Task prompt: Read through the listing, and wherever a line holds the word "Given", return it.
START Exercise data
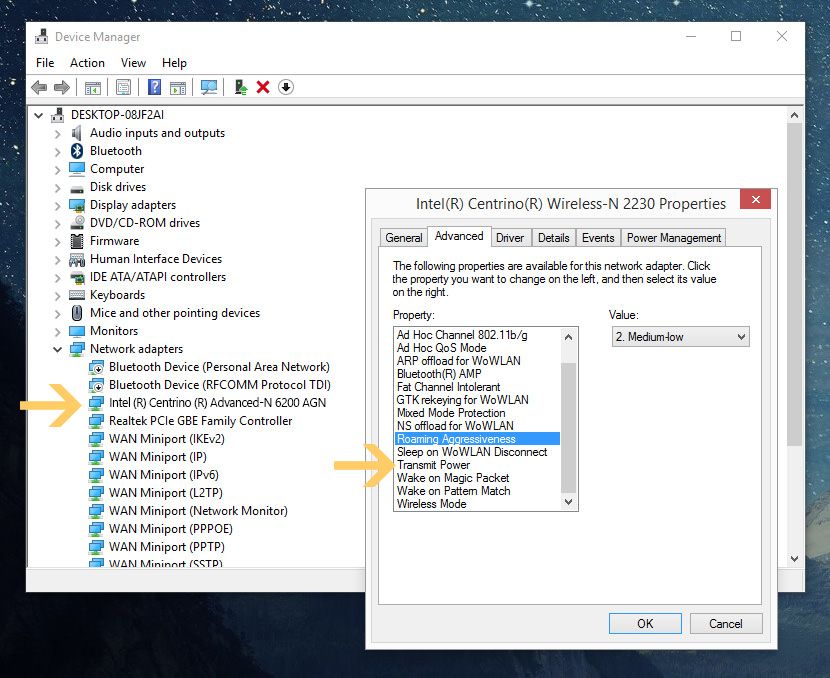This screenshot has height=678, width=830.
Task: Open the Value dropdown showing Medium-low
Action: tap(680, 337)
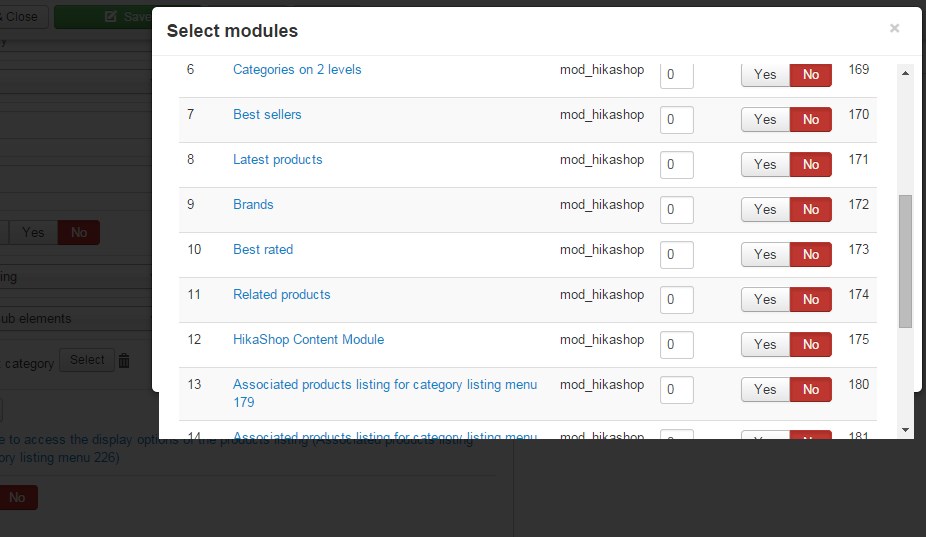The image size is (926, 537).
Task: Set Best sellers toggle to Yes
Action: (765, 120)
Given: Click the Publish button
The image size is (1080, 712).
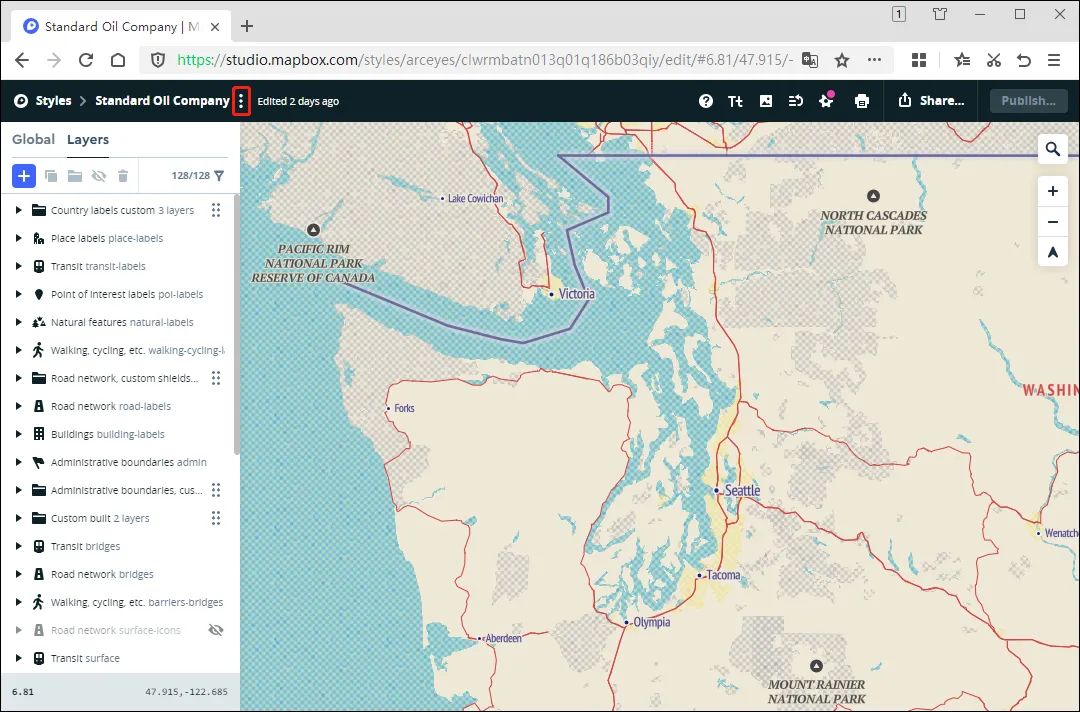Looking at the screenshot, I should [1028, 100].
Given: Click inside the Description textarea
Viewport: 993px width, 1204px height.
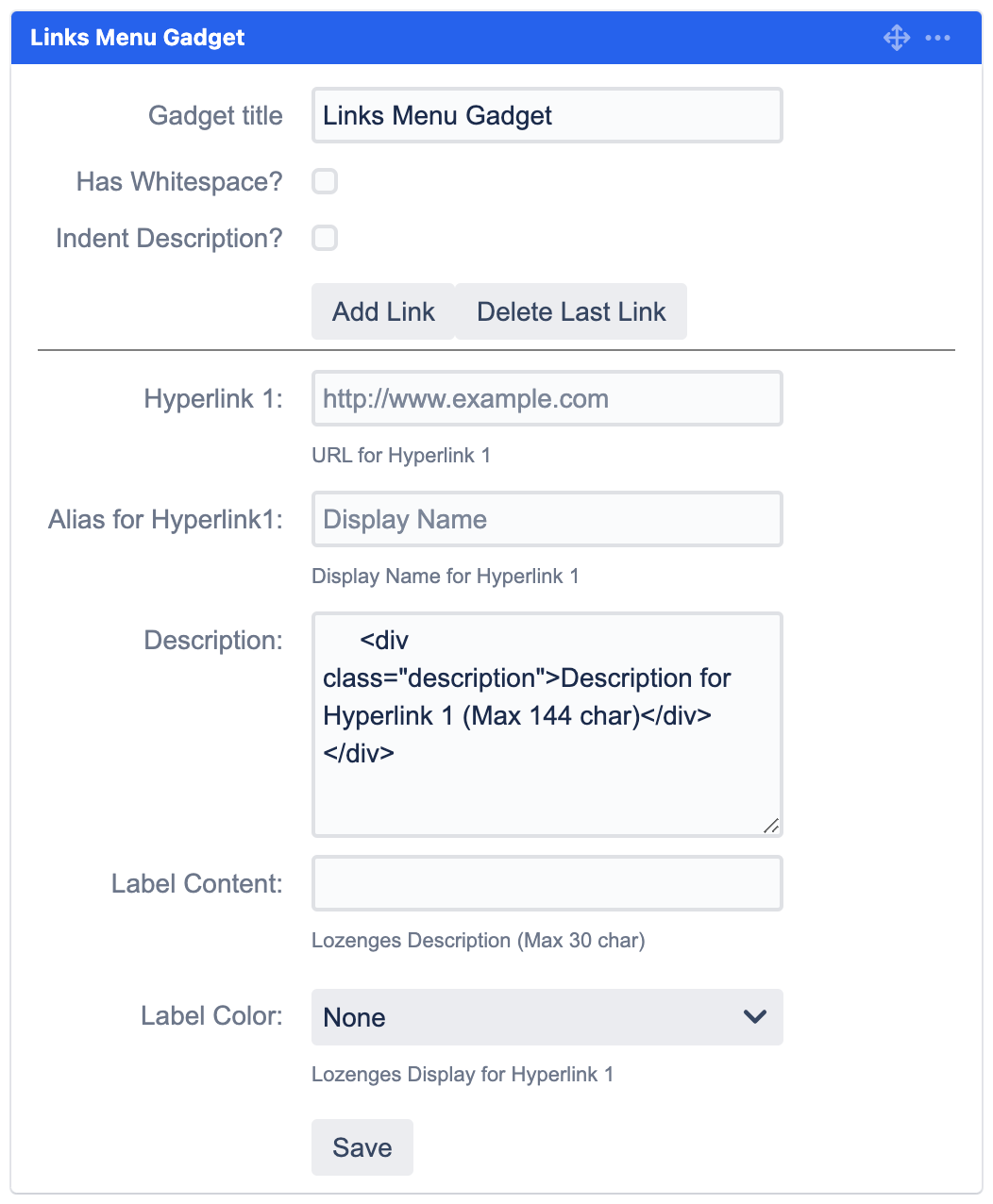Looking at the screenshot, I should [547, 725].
END Exercise data
START Exercise data
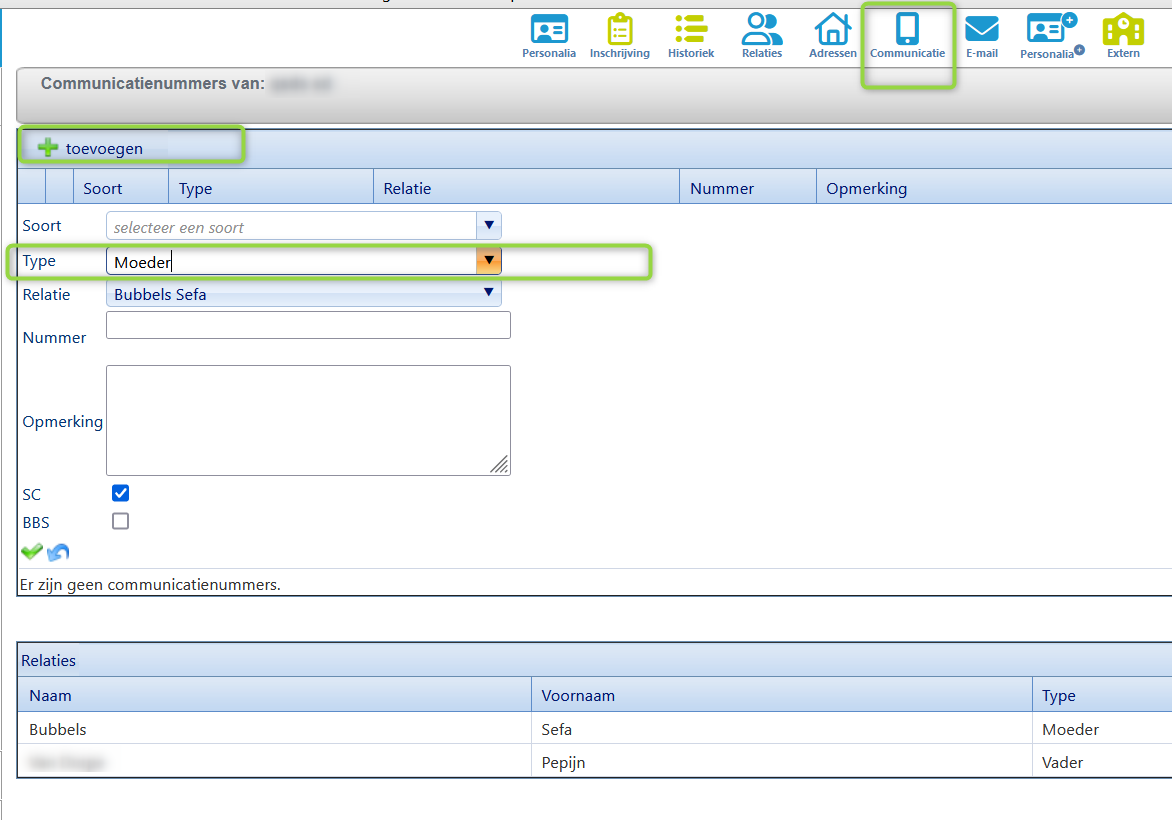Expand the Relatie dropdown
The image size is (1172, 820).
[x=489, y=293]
END Exercise data
Result of this task:
Given: Click the Publish button
Given: Click inside the Description textarea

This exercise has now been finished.